Malkin wants a jihad against the New York Times and the Washington
Post, newspapers she believes are rife with “Bush haters” and miscreant
liberals. “Won’t be long before we start hearing the Bush-haters
at the Times and elsewhere moaning about how this probe is a waste of time/distraction
from the important business of Congress/politically motivated(!),” Malkin
exudes telegraphically on her blog. Of course, the New York Times and the Washington Post are only doing what their
spook handlers want them to do. In 1948, Frank Wisner, director of the Office
of Special Projects (soon to become a wing of the CIA), established Operation
Mockingbird, “a program to influence the domestic American media,”
according to Joseph
J. Trento (author of the Secret History of the CIA). “Wisner recruited
Philip Graham (Washington Post) to run the project within the industry”
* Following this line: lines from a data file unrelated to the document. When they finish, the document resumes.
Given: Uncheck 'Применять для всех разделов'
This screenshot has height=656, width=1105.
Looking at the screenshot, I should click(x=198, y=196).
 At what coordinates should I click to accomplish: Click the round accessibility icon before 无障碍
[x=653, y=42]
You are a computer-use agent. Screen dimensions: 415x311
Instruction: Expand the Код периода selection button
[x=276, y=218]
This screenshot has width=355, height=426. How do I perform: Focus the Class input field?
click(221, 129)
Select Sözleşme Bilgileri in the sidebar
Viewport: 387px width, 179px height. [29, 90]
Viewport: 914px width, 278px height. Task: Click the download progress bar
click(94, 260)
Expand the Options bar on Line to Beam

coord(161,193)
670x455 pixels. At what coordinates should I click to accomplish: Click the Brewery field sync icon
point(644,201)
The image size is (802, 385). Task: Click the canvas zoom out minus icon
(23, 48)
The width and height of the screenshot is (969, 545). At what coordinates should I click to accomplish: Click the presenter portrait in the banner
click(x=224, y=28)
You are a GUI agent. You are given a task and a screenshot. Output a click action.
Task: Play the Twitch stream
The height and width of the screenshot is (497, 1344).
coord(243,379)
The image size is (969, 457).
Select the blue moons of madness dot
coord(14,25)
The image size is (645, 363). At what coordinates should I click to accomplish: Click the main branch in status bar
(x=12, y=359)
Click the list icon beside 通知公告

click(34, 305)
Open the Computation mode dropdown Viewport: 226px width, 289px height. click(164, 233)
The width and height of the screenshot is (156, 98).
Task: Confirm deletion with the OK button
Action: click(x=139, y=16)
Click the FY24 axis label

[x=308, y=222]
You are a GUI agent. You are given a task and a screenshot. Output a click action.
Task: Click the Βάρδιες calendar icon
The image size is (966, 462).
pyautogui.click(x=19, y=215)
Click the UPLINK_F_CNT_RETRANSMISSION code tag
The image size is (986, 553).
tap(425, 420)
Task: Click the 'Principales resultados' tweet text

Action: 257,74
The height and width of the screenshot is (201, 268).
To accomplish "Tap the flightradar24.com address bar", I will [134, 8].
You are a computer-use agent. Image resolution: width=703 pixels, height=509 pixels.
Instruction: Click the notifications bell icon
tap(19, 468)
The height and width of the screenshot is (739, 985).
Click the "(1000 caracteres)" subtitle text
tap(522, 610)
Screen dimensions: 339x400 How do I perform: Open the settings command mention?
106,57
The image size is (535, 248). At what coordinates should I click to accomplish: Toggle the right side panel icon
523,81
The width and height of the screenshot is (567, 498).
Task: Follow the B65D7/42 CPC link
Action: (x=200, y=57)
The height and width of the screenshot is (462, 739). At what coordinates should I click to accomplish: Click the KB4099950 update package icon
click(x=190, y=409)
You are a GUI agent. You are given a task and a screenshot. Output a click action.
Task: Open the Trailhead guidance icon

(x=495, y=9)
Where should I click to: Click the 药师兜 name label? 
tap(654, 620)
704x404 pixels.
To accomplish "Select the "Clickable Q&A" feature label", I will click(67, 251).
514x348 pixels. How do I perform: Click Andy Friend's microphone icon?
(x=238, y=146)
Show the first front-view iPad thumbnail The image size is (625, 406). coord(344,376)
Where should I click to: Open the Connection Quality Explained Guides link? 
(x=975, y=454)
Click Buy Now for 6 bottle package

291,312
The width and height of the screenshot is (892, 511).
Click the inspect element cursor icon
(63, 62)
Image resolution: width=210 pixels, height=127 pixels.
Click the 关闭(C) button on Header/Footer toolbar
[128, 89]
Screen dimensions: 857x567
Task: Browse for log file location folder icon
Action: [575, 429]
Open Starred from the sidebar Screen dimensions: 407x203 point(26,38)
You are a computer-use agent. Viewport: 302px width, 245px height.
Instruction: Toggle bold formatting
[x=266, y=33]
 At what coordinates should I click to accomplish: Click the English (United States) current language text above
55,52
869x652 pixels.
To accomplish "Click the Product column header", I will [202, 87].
and dozens of well-known journalists were commissioned, including James Reston
of the New York Times. By 1953, when CIA director Allen Dulles took over Mockingbird,
“over 25 newspapers and wire agencies” were recruited to dispense
CIA propaganda. “According to researchers such as Steve Kangas, Angus Mackenzie and Alex
Constantine, Operation Mockingbird was not closed down by the CIA in 1976 [after
the Church Committee intelligence investigation]. For example, in 1998 Kangas
argued that CIA asset Richard Mellon Scaife ran ‘Forum World Features,
a foreign news service used as a front to disseminate CIA propaganda around
the world’” (it was later admitted that Forum World Features was
indeed a CIA
front; see Citizen Scaife, published in the Columbia
Journalism Review). It appears that Kangas paid with his life for revealing
Scaife’s connections, although his death was (in standard fashion) dismissed
as a suicide. It should be noted that the billionaire Scaife funds neocon operations such
as the Committee on the Present Danger, the Federalist Society, the Hudson Institute,
the American Enterprise Institute, and other reactionary operations, including
David Horowitz’s Center for the Study of Popular Culture (and considering
Scaife’s documented link to the CIA—his father worked for the OSS,
the forerunner to the CIA—it is not a stretch to conclude the CIA has
something to do with the neocons, although we are told they are engaged in an
ideological war). Thus there is a documented history of the CIA buying off not only journalists
but entire newspapers and news organizations. Naturally, the CIA does not dispense
with sound intelligence assets—unless they are no longer useful, as Saddam
Hussein apparently no longer was (he eventually became more useful as an overnight
enemy, as did Manuel Noriega, another former CIA asset). As we know, military
personnel from the Fourth Psychological Operations Group based at Fort Bragg,
in North Carolina, worked at CNN, according to the Dutch journalist Abe
de Vries. Of course, military intelligence is not the CIA, although these
days, with the centralization of and cooperation between intelligence “services”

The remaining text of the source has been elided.